Solomon Islands defends police deal with China

Solomon Islands Prime Minister Manasseh Sogavare signed the deal with China during a week-long visit

Solomon Islands Prime Minister Manasseh Sogavare signed the deal with China during a week-long visit Photo: AAP

The Solomon Islands has denied suggestions its policing deal with China is a threat to peace in the Pacific, saying the pact will enhance its capabilities in cyber security and community policing.

Australia, the US, New Zealand and the Solomon Islands’ opposition party have called for Prime Minister Manasseh Sogavare to “immediately” publish details of the policing deal signed in Beijing on Monday, amid concern it will invite further regional contest.

In a statement on Friday, Sogavare’s office said the Pacific Islands nation was broadening its security partnerships, and the Chinese police will add to the existing Australia and New Zealand policing support of its 1500 officers.

“No one has a monopoly of knowledge,” it said.

Australia’s Foreign Minister Penny Wong said she had “conveyed Australia’s clear views on security in the Pacific” in a meeting with China’s top diplomat Wang Yi in Jakarta on Thursday night.

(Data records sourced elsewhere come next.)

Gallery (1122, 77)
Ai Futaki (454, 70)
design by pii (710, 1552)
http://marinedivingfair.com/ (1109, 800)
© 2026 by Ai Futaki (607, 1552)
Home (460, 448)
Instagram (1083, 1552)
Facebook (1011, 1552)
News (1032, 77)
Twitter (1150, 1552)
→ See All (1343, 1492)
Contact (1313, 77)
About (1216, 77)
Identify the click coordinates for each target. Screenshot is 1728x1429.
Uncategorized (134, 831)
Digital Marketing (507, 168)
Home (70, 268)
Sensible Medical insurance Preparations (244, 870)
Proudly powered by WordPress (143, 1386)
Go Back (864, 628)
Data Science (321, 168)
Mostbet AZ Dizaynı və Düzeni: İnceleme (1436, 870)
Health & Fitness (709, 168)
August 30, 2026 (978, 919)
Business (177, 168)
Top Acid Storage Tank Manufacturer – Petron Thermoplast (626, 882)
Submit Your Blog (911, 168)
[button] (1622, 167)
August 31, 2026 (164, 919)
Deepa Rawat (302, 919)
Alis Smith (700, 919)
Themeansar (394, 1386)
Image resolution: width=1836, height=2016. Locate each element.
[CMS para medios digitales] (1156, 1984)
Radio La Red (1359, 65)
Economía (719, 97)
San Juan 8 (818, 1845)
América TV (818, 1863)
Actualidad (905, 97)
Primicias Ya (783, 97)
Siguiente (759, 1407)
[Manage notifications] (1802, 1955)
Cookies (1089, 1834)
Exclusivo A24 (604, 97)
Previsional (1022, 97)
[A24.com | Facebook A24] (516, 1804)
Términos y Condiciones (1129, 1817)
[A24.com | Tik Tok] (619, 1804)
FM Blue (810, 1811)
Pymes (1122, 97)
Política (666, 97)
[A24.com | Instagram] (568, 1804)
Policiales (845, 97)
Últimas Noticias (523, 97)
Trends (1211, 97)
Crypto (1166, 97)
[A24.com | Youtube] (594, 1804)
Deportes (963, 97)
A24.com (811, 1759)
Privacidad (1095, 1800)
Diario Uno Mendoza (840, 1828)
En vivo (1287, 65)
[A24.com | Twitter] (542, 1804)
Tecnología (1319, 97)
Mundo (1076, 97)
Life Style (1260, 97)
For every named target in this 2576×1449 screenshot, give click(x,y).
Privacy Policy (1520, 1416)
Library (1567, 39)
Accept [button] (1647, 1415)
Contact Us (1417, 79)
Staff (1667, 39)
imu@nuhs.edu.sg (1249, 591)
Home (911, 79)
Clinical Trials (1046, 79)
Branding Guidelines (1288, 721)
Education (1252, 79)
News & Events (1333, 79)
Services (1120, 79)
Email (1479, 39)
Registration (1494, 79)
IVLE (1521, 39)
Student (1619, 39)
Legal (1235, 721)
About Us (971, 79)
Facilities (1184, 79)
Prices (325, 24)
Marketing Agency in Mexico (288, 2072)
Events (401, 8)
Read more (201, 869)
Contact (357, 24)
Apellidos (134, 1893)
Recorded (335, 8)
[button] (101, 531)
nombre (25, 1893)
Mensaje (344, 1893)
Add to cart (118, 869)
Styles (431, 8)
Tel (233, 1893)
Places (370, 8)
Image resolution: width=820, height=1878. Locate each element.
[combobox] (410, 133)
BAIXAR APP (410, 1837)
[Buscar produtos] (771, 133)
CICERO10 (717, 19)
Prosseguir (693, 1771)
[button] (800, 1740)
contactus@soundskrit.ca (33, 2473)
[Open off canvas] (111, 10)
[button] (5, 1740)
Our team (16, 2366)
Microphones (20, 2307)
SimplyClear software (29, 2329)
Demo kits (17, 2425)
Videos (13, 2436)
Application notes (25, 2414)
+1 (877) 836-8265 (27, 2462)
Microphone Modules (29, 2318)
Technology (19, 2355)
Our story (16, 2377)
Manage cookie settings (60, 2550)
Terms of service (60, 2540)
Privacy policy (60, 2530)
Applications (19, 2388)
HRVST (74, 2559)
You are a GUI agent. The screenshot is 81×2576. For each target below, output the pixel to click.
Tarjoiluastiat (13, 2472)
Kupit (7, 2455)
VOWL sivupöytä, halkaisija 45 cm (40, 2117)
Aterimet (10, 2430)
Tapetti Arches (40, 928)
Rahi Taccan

“Solomon Islands Government fails to see how the improvement of (Royal Solomon Islands Police Force) traffic control and management system in Honiara, provision of police equipment or the completion of the Forensic Autopsy Lab is a threat to the Pacific region peace and security,” said the statement from Sogavare’s office.

Riots in the capital Honiara in 2021 exposed gaps in the islands’ policing, it said.

Australian and New Zealand police deployed to Solomon Islands in response to the riots at Sogavare’s request, and previously led a decade-long international security force to maintain peace after the internal conflict.

In the week before his China visit, Sogavare announced Australia’s security treaty would be reviewed.

Solomon Islands Opposition Leader Matthew Wale said in a statement “policing is different in democracies than in communist countries and democracies must uphold human rights and due process”.

The issue was not China’s supply of security equipment, but the compatibility of Chinese and Pacific policing, said Meg Keen, director of the Lowy Institute’s Pacific Islands program.

“It is critical how the equipment is used, particularly guns and water cannons,” she said.

On his visit to Beijing this week, his first since striking a security pact with China last year, Sogavare pledged support for China’s Global Development Initiative and Global Security Initiative policy, which pair Chinese infrastructure investment and security.

Solomon Islands has a population of 700,000, across an archipelago that occupies a strategic position in the Pacific Islands, and was pivotal to the US move west across the Pacific to liberate the Philippines in World War II.

Tensions over Taiwan have raised concerns in Washington and Canberra over China’s naval ambitions in the region.

“Our fear is that in the near future China’s interest will clash with US influence and strategic interests in the region and we are right in the middle of it all,” opposition leader Wale added.